Data under study:
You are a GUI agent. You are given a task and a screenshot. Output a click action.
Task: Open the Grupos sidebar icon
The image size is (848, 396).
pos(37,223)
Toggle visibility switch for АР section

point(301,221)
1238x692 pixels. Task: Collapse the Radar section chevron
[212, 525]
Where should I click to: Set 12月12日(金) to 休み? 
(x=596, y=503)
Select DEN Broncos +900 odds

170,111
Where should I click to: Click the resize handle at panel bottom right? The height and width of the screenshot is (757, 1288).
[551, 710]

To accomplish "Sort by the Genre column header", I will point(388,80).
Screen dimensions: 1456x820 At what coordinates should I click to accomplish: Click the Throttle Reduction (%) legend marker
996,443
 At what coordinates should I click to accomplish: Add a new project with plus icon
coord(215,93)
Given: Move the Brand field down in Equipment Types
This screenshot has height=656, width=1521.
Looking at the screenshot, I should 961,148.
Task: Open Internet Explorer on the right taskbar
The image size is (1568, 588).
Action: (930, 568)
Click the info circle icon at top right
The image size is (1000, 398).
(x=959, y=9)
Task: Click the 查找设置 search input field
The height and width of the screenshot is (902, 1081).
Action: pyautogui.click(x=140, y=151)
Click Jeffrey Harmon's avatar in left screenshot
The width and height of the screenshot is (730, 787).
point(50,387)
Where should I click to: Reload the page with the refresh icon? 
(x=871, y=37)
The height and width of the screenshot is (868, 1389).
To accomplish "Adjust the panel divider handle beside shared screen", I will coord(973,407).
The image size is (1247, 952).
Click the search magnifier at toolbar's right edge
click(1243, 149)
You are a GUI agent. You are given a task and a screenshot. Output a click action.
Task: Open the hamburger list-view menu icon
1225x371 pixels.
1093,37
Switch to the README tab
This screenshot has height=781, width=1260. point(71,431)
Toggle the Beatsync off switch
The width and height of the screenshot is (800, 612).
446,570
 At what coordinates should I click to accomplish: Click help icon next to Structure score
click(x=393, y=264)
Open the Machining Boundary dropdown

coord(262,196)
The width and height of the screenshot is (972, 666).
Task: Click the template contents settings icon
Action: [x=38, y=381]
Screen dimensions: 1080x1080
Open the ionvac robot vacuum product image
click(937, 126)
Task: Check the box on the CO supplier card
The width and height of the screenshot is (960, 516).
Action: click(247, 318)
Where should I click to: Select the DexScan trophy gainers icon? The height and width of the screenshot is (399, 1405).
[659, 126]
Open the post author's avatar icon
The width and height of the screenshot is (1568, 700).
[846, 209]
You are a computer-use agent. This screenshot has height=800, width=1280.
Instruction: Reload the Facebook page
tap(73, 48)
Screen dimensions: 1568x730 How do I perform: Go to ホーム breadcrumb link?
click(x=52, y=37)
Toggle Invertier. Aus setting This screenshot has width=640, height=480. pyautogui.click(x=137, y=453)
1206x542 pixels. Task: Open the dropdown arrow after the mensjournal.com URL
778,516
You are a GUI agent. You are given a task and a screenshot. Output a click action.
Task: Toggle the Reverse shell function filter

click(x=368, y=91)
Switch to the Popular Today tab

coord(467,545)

Task to carry out:
In the records above, locate each line with the word "will". Copy all such lines.

Completed exercise:
To accomplish "Sort by the Genre column header", I will point(388,80).
To accomplish "Adjust the panel divider handle beside shared screen", I will coord(973,407).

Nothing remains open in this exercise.